■ TASK BRIEF ■
If "computer" shows up in a line of the material, return that line.

*** Begin section ***

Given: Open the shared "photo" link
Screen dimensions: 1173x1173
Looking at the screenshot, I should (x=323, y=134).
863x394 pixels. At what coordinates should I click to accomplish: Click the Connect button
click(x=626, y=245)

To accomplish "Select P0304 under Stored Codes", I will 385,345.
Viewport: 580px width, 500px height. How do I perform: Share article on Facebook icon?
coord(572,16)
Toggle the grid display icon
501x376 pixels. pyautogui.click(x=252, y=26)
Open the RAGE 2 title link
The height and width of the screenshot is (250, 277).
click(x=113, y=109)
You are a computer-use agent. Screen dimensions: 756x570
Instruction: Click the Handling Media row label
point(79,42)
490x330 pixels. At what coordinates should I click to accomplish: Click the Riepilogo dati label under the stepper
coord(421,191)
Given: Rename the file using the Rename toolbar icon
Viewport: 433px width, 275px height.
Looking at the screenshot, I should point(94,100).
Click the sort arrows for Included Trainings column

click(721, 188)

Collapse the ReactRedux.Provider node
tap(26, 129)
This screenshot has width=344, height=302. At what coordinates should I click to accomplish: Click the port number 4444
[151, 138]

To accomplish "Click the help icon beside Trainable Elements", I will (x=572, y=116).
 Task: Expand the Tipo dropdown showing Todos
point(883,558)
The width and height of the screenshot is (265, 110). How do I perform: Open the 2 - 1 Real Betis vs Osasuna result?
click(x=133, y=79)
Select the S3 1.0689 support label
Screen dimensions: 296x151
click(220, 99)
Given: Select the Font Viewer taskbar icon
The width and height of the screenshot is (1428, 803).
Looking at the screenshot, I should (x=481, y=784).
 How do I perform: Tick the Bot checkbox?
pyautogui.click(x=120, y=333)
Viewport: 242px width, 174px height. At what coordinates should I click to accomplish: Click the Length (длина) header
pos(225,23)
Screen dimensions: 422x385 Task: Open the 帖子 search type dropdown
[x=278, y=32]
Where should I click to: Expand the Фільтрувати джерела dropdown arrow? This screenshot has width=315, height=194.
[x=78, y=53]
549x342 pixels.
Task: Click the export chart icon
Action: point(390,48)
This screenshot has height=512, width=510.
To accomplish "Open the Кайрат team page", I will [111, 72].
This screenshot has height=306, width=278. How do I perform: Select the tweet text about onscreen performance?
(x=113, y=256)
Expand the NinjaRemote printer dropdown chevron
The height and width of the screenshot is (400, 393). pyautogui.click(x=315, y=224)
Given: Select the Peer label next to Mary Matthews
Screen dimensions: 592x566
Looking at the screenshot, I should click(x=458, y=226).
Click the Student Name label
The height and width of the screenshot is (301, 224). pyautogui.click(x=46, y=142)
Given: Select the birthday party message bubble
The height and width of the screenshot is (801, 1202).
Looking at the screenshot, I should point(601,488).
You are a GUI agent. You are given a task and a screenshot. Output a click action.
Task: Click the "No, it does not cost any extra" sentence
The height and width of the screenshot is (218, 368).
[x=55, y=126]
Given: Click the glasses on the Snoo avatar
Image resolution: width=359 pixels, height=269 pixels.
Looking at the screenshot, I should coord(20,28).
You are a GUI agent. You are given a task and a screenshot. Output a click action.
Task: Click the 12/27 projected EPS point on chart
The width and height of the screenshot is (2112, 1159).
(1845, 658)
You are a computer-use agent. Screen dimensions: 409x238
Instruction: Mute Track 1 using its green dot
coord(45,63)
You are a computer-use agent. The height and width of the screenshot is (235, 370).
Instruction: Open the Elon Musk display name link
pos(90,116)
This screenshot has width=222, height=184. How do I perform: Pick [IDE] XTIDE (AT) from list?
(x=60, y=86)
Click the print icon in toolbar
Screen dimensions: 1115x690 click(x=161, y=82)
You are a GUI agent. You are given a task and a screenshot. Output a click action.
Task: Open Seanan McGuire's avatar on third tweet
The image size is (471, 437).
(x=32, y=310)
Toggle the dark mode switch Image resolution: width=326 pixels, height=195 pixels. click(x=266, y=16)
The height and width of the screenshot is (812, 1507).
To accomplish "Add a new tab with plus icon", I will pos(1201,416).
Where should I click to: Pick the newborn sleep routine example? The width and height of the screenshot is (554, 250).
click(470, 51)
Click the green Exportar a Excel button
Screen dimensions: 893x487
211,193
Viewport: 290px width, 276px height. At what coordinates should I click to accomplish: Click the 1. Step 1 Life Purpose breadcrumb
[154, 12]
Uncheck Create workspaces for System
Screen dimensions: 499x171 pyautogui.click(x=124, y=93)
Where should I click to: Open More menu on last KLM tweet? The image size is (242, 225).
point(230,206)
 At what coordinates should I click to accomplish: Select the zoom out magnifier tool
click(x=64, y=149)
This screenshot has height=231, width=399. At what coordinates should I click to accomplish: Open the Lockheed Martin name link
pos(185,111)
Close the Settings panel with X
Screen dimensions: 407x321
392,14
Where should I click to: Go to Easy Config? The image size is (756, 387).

*** End section ***

■ RESULT OF THIS EXERCISE ■
You are a computer-use agent. Screen dimensions: 756x570
You are a computer-use agent. Screen dimensions: 409x238
You are a computer-use agent. The height and width of the screenshot is (235, 370).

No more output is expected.